Here, hair tightly tied in two plaits with a big ribbon is passé, girls wants fringes in front with the hair cut short, reports Sunita Aron.

india Updated: Mar 25, 2008 02:34 IST
Sunita Aron
Sunita Aron
Hindustan Times

Tucked away in the heat and dust of the small-town market lane, between bicycle shops and automobile parts stores with rows of tyres and motor lubricants on display, is an establishment that exudes cool chic.

Henna Beauty Parlour stands out in the busy marketplace with its dark glass panes and clean frontage sans the ubiquitous tins and bins and grease and grime of the alley. Girls enter and step out with their faces done up and their hearts filled with a million hopes and desires. They arouse no curiosity, no lewd remarks.

The small town accepts the beauty parlour as part of the landscape, an idea that would probably have been foreign to it not many years ago.

It is an attitude that signals change in the hinterlands, that the rest of India, which long stood in stark contrast to our globalised cities, has now committed itself to the race to catch up, and fast. Fashion and beauty, once considered frivolous here, are now accepted pursuits. Parents want their daughters to have the hairstyle of a Madhuri Dixit and the complexion of an Aishwarya Rai. And they are willing to spend on it, even budgeting for it.

And in recent years, beauty parlours have sprung up even in rural areas to cater to the demand.
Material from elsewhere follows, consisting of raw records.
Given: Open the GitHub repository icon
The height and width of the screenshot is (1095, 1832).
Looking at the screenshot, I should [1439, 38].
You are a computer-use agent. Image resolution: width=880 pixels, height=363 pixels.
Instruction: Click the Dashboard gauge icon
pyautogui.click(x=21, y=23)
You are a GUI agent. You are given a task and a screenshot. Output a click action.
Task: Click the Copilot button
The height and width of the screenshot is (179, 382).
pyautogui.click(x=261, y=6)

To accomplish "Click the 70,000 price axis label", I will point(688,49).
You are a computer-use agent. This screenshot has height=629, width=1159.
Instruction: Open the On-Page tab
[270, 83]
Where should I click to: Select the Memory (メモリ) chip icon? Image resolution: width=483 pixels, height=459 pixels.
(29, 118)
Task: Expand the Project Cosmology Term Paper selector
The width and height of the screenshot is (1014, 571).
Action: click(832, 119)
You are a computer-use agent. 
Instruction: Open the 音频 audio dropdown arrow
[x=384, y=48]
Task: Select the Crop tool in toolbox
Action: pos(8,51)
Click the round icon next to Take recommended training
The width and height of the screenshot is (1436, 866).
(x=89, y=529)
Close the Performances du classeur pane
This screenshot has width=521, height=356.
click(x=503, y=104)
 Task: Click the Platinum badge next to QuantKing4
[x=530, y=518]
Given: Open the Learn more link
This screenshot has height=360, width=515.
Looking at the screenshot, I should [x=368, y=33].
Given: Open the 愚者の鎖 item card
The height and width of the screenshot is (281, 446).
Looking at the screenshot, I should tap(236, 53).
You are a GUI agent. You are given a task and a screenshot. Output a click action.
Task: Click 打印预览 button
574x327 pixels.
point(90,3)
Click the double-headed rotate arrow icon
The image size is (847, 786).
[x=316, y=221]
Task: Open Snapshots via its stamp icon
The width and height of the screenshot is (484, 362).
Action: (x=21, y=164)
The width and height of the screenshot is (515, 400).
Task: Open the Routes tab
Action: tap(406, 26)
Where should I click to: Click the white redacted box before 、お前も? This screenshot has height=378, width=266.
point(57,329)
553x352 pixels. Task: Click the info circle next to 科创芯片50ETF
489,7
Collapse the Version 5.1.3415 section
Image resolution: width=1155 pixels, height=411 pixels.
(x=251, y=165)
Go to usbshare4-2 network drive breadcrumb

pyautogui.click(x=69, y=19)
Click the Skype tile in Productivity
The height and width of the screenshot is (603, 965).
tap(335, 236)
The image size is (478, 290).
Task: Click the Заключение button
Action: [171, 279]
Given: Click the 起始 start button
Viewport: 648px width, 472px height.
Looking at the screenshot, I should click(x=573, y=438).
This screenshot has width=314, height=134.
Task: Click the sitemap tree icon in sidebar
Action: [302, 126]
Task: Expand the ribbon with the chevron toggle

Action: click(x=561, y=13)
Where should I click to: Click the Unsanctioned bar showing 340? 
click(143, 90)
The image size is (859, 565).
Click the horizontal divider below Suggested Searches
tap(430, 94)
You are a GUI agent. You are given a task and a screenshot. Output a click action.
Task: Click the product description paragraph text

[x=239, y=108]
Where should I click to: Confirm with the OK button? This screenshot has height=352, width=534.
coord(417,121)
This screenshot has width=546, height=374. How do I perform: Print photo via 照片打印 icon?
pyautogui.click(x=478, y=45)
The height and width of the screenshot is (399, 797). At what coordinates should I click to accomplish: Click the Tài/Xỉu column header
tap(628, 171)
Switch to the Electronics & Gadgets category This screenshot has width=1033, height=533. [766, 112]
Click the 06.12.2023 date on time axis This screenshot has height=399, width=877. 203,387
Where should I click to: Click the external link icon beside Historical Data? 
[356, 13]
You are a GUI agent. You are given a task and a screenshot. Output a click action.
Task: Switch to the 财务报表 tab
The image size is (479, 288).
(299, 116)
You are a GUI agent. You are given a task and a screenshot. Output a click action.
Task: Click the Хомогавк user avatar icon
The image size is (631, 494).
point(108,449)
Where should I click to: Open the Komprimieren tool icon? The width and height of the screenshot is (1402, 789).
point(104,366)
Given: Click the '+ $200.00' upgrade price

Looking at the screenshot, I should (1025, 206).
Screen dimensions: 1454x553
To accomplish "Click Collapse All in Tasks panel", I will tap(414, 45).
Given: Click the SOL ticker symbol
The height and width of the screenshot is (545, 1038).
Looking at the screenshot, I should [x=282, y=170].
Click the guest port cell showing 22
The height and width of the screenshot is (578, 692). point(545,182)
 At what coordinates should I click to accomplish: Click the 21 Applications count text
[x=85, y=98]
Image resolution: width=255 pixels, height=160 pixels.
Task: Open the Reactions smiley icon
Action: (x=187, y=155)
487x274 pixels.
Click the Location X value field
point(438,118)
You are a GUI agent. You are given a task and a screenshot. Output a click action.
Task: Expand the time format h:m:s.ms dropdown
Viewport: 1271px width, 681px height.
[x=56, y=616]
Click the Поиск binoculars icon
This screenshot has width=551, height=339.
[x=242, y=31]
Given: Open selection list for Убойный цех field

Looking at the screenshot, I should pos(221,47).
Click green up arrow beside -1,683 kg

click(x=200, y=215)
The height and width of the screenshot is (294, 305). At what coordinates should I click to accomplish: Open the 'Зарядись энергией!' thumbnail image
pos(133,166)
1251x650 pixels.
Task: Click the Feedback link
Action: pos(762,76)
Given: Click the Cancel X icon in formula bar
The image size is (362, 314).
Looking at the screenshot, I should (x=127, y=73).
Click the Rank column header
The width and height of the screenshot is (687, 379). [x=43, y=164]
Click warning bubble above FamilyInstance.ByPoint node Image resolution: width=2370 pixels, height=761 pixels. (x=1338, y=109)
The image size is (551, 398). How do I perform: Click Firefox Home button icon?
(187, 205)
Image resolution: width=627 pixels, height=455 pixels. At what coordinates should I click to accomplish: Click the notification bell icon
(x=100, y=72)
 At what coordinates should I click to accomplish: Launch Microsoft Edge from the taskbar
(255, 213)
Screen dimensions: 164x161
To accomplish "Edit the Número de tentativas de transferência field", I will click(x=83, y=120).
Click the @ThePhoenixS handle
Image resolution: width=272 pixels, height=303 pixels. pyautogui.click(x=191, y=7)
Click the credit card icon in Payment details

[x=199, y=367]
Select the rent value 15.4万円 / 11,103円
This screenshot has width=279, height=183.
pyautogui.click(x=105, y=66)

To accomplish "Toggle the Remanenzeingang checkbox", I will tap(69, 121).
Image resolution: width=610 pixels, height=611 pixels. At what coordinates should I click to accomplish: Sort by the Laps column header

They go by names like Complexion, Shine, Aishwarya, Kajal, Mohini, Looks, Ma Sheetla Durga, Ma Bhawani, Ma Vaibhav Lakshmi, Kashish and Jai Shakti, many of them having opened in the past two or three years — residents here say the first very few beauty parlours came up in 2000 — as home-run businesses before moving to the main market.

“Despite the poverty here, we see big money in this line in the coming days,” said Rashmi of Vaibhavi Beauty Parlour. “That’s why girls and housewives are doing short-term beauty courses from bigger towns like Azamgarh and Gorakhpur.” In Muslim-dominated Azamgarh city alone, a rough estimate puts their number of parlours at 150. Some of them have even turned into training centres.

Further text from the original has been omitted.